Cameo: Wonderful affunctionalism
I’ve made no secret about my vintage Doctor Who fandom on this blog. Recent comments by comedian John Cleese reminded me when he made an art-related appearance on the legendary television series in 1979.
For his brief dialogue, story editor Douglas Adams served up a piece of art babble worthy of Vogon poetry status. Cleese and actress Eleanor Bron give the Doctor’s time machine, the Tardis, a critique that could straight out of Saatchi gallery press release. (See the John Cleese clip from “The City of Death” at this link. )
Cleese: “For me, one of the most curious things about this piece is its wonderful… afunctionalism.”

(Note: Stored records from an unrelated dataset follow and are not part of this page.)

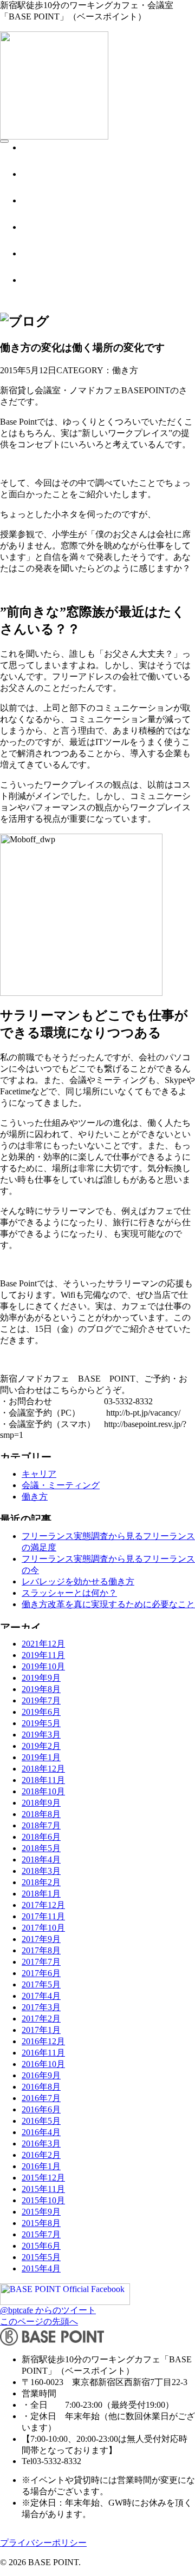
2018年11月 (43, 1780)
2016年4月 (41, 2132)
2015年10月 (43, 2200)
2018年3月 (41, 1870)
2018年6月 (41, 1836)
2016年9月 (41, 2075)
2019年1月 (41, 1757)
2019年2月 (41, 1746)
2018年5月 (41, 1848)
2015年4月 (41, 2268)
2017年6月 (41, 1973)
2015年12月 (43, 2177)
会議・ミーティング (61, 1485)
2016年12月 (43, 2041)
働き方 (35, 1496)
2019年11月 (43, 1655)
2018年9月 (41, 1802)
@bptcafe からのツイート (48, 2310)
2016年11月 (43, 2052)
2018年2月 (41, 1882)
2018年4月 (41, 1859)
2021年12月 (43, 1643)
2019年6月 (41, 1711)
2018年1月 (41, 1893)
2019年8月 (41, 1689)
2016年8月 (41, 2086)
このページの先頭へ (39, 2321)
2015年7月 (41, 2234)
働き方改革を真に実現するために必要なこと (108, 1604)
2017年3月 (41, 2007)
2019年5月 (41, 1723)
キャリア (39, 1473)
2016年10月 (43, 2064)
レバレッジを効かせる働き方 (78, 1581)
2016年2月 (41, 2154)
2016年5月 (41, 2120)
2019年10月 (43, 1666)
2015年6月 (41, 2245)
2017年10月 (43, 1927)
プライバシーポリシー (43, 2542)
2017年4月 (41, 1995)
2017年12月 (43, 1905)
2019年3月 (41, 1734)
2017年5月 (41, 1984)
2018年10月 (43, 1791)
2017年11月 (43, 1916)
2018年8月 (41, 1814)
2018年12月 (43, 1768)
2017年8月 (41, 1950)
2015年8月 (41, 2223)
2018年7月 (41, 1825)
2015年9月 (41, 2211)
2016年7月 (41, 2098)
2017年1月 (41, 2030)
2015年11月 (43, 2189)
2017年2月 (41, 2018)
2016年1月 (41, 2166)
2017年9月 (41, 1939)
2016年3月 (41, 2143)
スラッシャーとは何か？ (69, 1592)
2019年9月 (41, 1677)
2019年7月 (41, 1700)
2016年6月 (41, 2109)
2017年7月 (41, 1961)
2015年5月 (41, 2257)
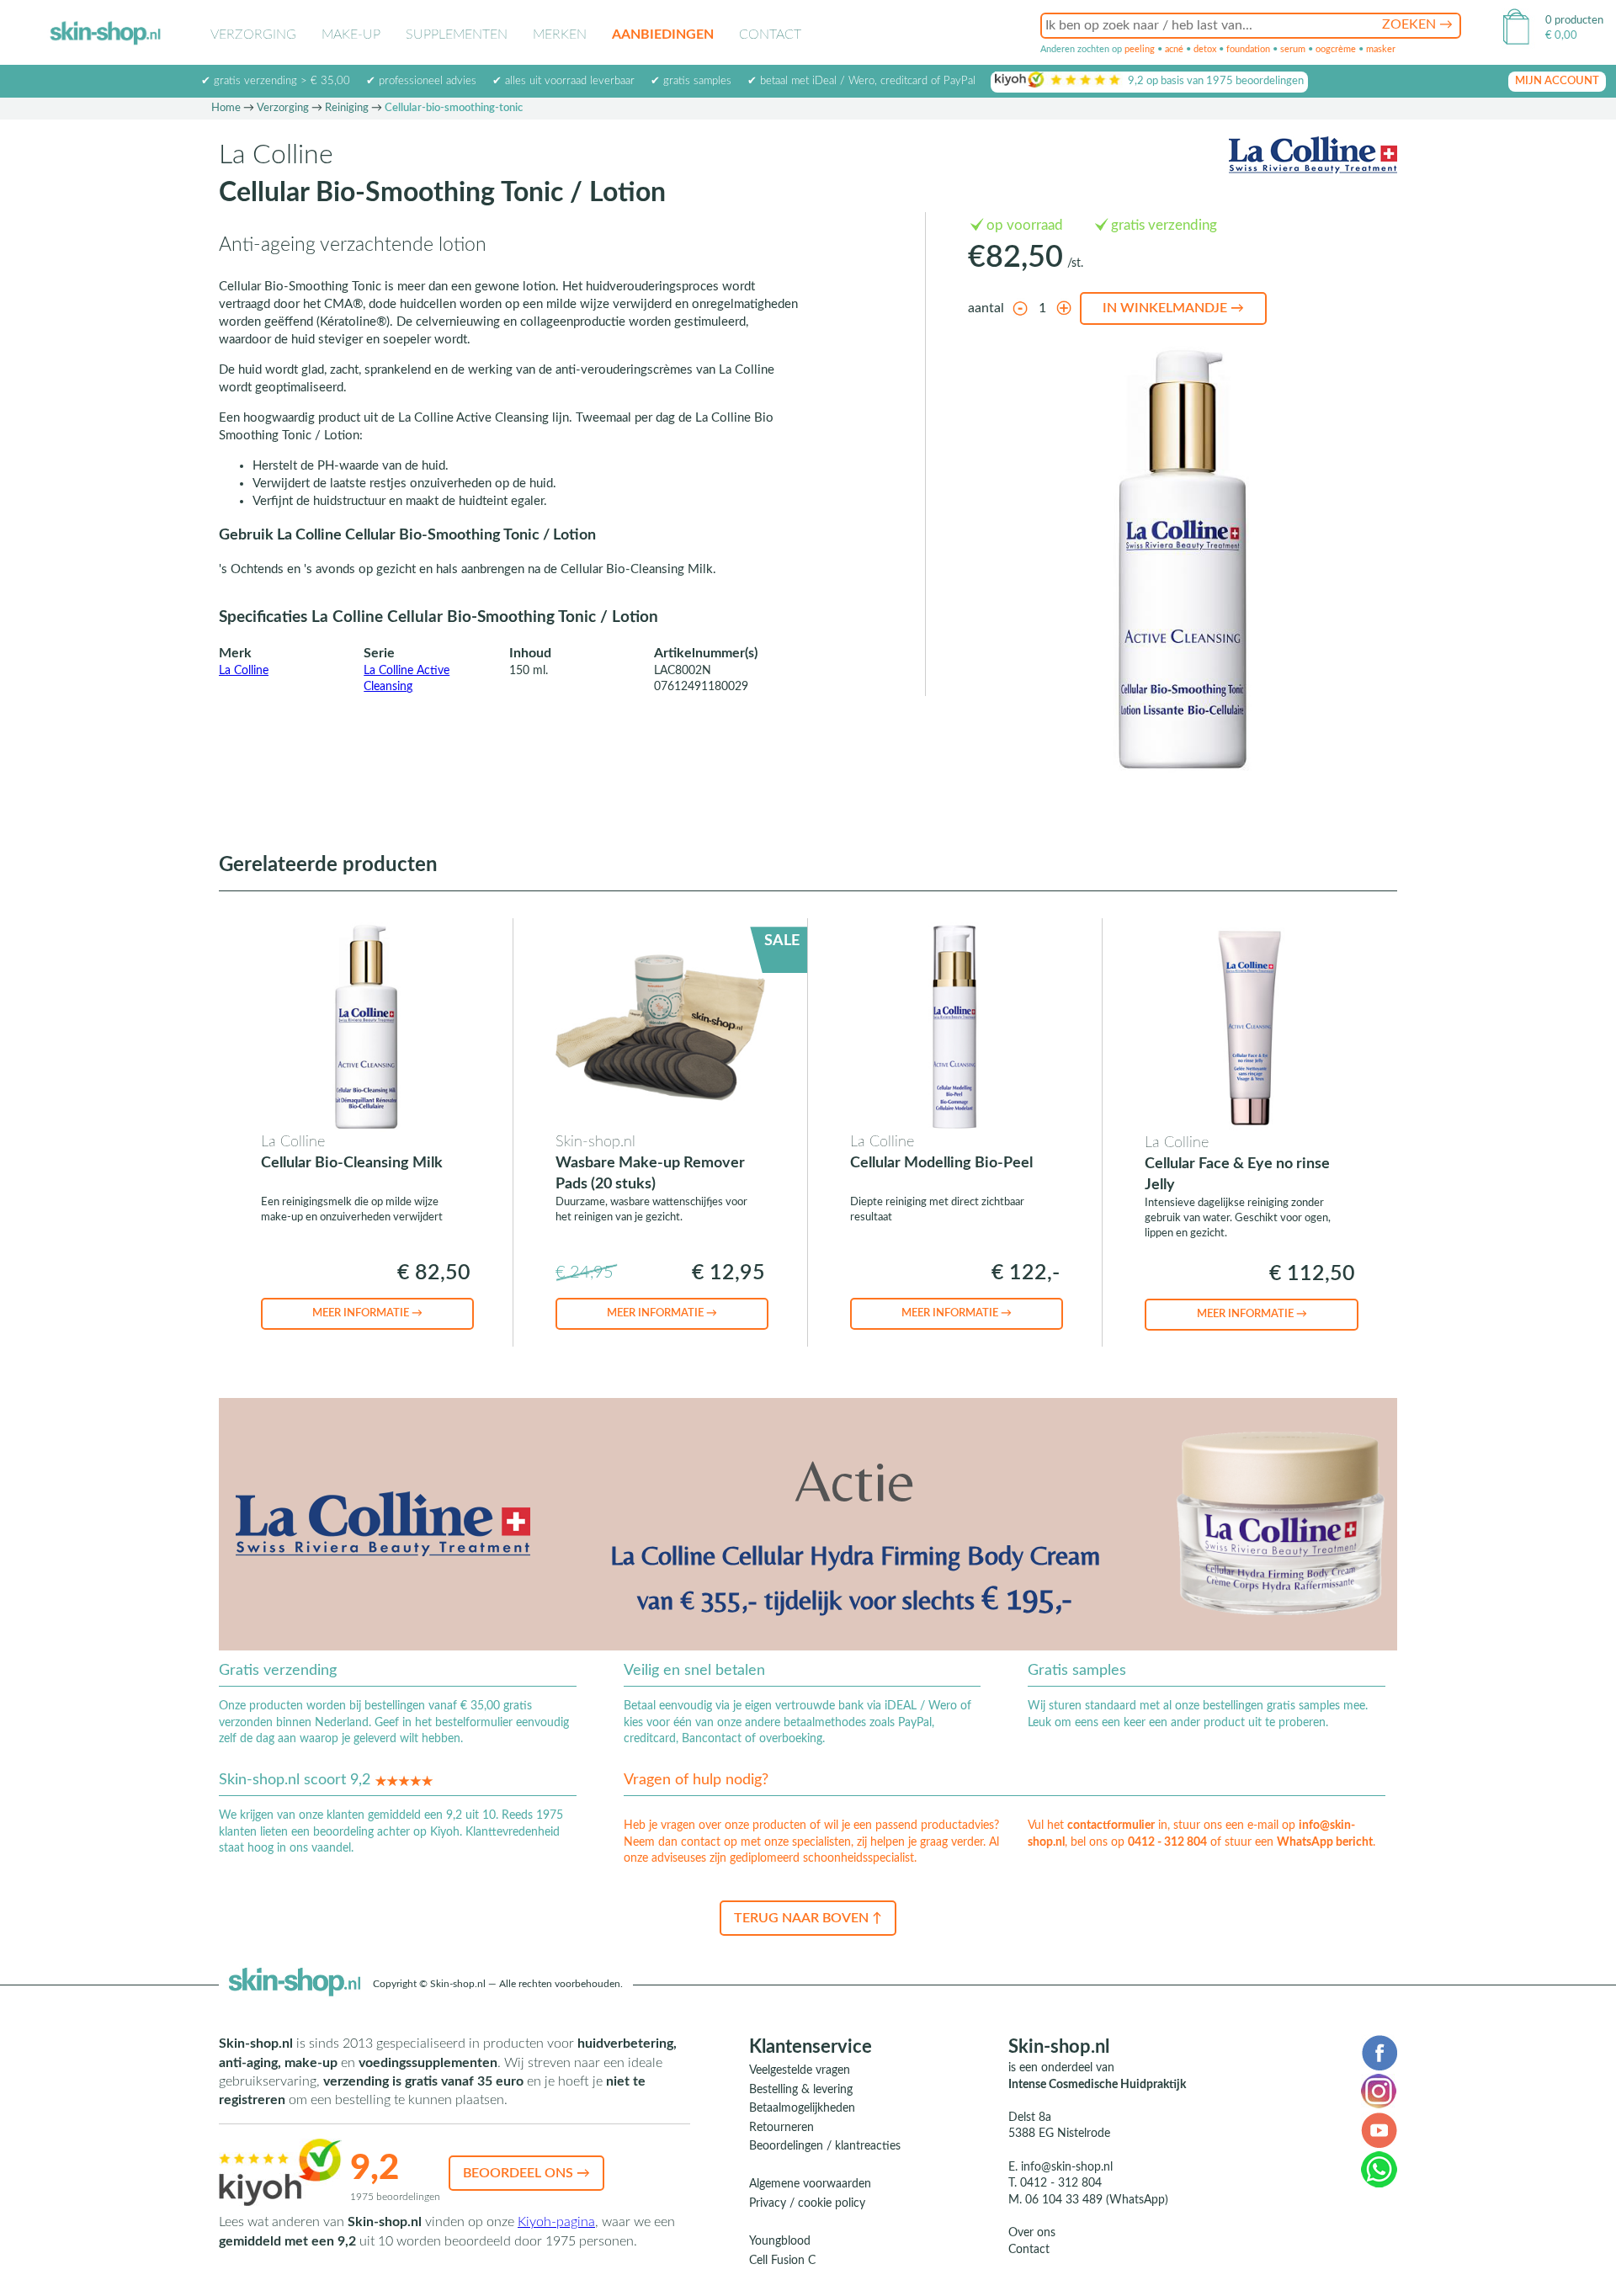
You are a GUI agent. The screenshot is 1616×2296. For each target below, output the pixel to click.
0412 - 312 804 (1167, 1842)
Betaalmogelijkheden (802, 2108)
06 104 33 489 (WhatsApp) (1096, 2200)
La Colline (243, 671)
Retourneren (781, 2128)
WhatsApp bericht (1325, 1842)
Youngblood (780, 2241)
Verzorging (253, 34)
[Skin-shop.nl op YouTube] (1379, 2129)
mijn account (1557, 81)
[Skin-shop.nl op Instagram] (1378, 2091)
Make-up (351, 34)
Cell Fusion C (782, 2261)
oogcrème (1336, 49)
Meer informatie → (367, 1313)
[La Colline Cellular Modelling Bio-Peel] (955, 1026)
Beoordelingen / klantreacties (825, 2146)
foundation (1248, 49)
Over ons (1031, 2233)
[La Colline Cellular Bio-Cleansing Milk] (365, 1026)
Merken (560, 34)
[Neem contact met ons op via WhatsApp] (1379, 2169)
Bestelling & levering (801, 2090)
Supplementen (457, 34)
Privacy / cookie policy (807, 2203)
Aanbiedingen (663, 34)
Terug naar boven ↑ (808, 1918)
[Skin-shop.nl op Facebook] (1379, 2052)
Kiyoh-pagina (556, 2222)
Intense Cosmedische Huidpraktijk (1097, 2085)
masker (1380, 49)
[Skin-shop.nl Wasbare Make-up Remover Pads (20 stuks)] (660, 1026)
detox (1204, 49)
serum (1292, 49)
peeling (1139, 49)
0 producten (1574, 20)
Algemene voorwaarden (810, 2184)
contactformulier (1111, 1825)
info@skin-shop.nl (1067, 2167)
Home (226, 108)
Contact (770, 34)
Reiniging (347, 108)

Bron: “Yes. I see what you mean. Divorced from its function and seen purely as a piece of art, its structure of line and color is curiously counterpointed by the redundant vestiges of its function.”
Cleese: “And since it has no call to be here, the art lies in the fact that it *is* here.”
[Doctor, Romana and Duggan dash in and enter the TARDIS; it dematerializes]
Bron: “Exquisite. Absolutely exquisite.”
Pompous elitist art patrons like the ones caricatured here are real enough. They are the type of people that have given non-talents like Tracy Emin a simulacra of relevance and a facade of a career.
The establishment rejects the self-evident principle expressed in the Stuckism manifiesto: “Art that has to be in a gallery to be art isn’t art.”
The elitist’s response is, “We declare it is art because we say so. We camouflage our unscrupulous power trip with lots of pretentious, pseudo-intellectual banter. We don’t care about art, we care that we are the only ones whose opinions matter.”
The art world is full of hopeful supplicants who will wage war on behalf of the most absurd cultural institution dogma, hopeful their conformity will be rewarded with crumbs of acknowledgement. Their whole identity is invested in acting as defender of the woefully inept establishment artistic status quo.
Sadly most of these acolytes would not acknowledge real art if it appeared – or vanished – right before their own eyes.